EXERCISE DIRECTIONS:
Write out again the lines from the line with "Click previous disk arrow in left window" up to and including the line with "This screenshot has", exactly as they stand below, and skip any picture.

━━━━━ DATA PROVIDED

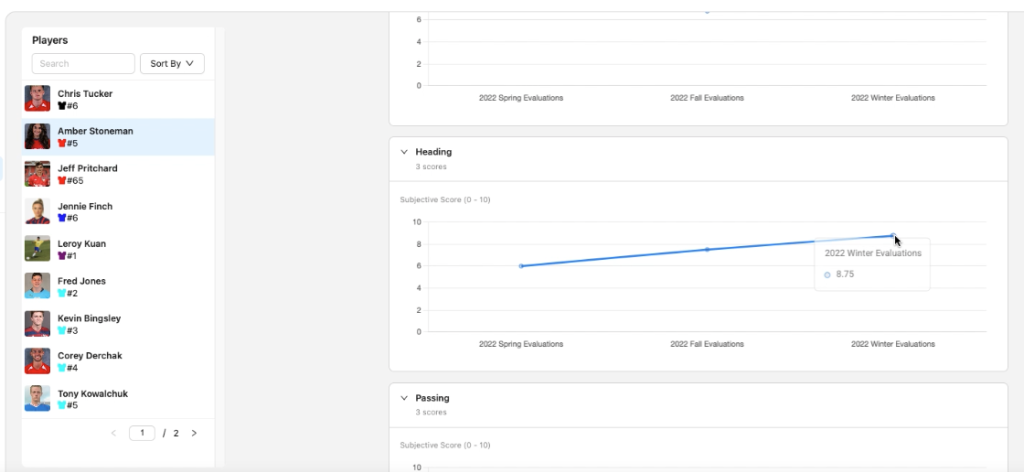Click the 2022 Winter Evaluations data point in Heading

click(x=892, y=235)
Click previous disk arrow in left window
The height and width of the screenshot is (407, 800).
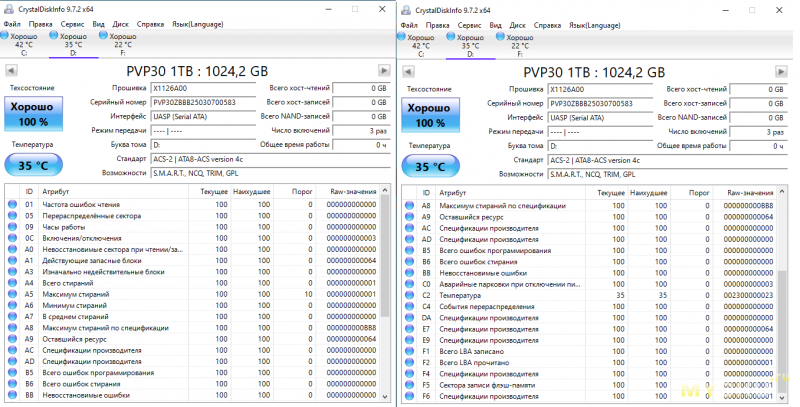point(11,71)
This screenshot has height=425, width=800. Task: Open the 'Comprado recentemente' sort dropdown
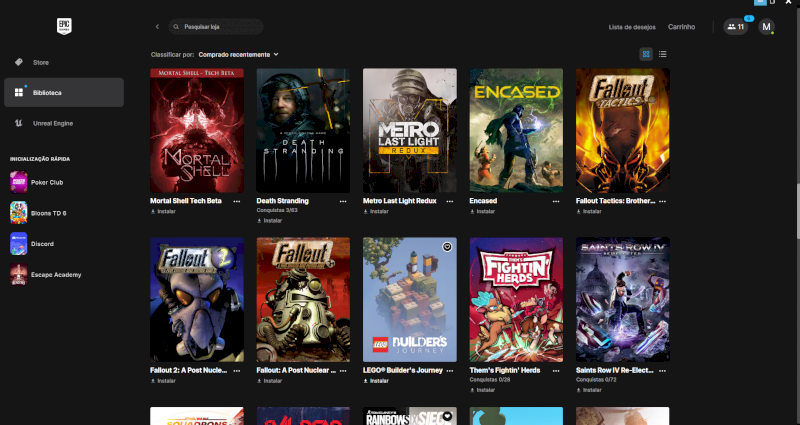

━━━━━━━━━━
━━━━━ DATA PROVIDED

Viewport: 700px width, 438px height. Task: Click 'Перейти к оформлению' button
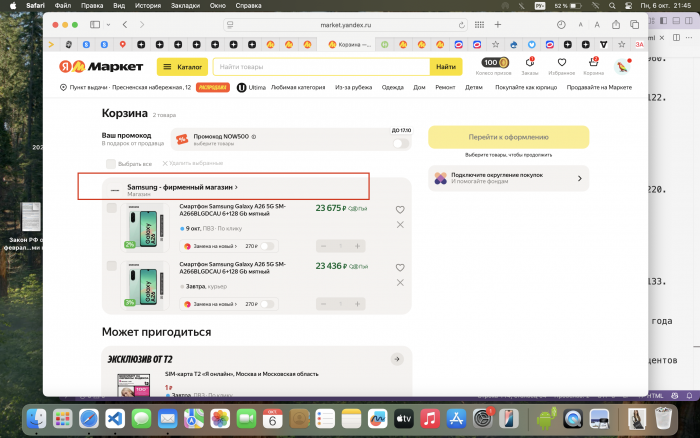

━━━━━━━━━━

YOUR SOLUTION:
Click previous disk arrow in left window
The height and width of the screenshot is (407, 800).
point(11,71)
This screenshot has height=425, width=800. Task: Open the 'Comprado recentemente' sort dropdown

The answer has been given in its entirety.